Menteri Dalam Negeri Tito Karnavian menyatakan bahwa retret ini berhasil membangun ikatan emosional antar kepala daerah, yang diharapkan meningkatkan sinergi dalam pelaksanaan kebijakan nasional di tingkat daerah. Kegiatan ini mencakup berbagai materi, seperti pemahaman tugas pokok kepala daerah, visi “Asta Cita” pemerintahan Prabowo-Gibran, pengelolaan anggaran, ketahanan nasional, dan wawasan kebangsaan. Presiden Prabowo dan sejumlah tokoh nasional, termasuk kemungkinan mantan presiden, turut memberikan arahan langsung kepada peserta.
Namun, retret ini sempat memicu kontroversi. Ketua Umum PDI Perjuangan Megawati Soekarnoputri menginstruksikan 55 kepala daerah dari partainya untuk menunda keikutsertaan sebagai respons atas penahanan Sekjen PDIP Hasto Kristiyanto oleh KPK pada 20 Februari 2025. Meski begitu, beberapa kader PDIP, seperti Bupati Malang Sanusi, Bupati Lebak Hasbi Jaya, dan Gubernur DKI Jakarta Pramono Anung, tetap bergabung. Tito Karnavian menyambut baik kepala daerah PDIP yang hadir, meskipun menyatakan mereka yang absen tidak akan dinyatakan “lulus” secara resmi, yang bisa berdampak pada pemahaman mereka terhadap kebijakan pemerintah pusat.
Wakil Menteri Dalam Negeri Bima Arya Sugiarto menegaskan bahwa retret ini merupakan amanat Undang-Undang Nomor 23 Tahun 2014, yang mewajibkan Kemendagri memberikan pelatihan kepada kepala daerah terpilih. Biaya kegiatan, yang mencapai sekitar Rp11,1 miliar dari APBN untuk akomodasi, konsumsi, dan seragam, juga menjadi perbincangan.
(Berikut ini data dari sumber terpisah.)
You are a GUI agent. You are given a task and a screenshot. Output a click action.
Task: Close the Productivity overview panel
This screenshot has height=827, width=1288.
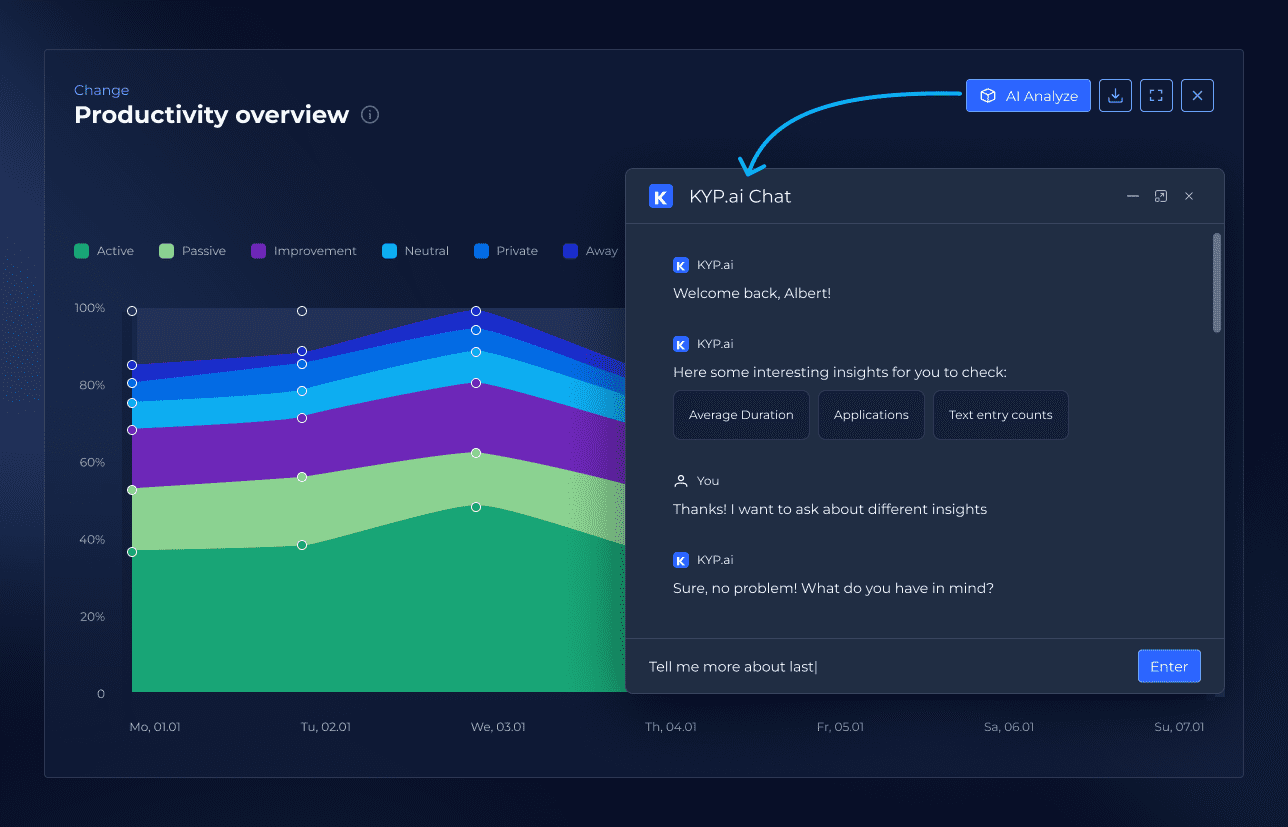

Pemerintah menyebutnya sebagai langkah efisiensi dengan menggabungkan pelatihan Kemendagri dan Lemhannas dalam satu agenda selama sepekan, lebih singkat dari rencana awal 14 hari.
Hingga hari ini, 24 Februari 2025, retret masih berlangsung dengan jadwal padat, mulai dari olahraga pagi, sesi pembekalan, hingga diskusi terbuka. Tito menambahkan bahwa kepala daerah yang tidak ikut akan “rugi sendiri” karena kehilangan kesempatan memahami visi nasional dan membangun jaringan kerja sama. Sementara itu, ada laporan bahwa tiga kepala daerah harus dilarikan ke rumah sakit karena alasan kesehatan, meskipun detailnya belum diungkap secara resmi. Retret ini terus menjadi topik hangat, baik dari sisi manfaatnya maupun dinamika politik yang menyertainya.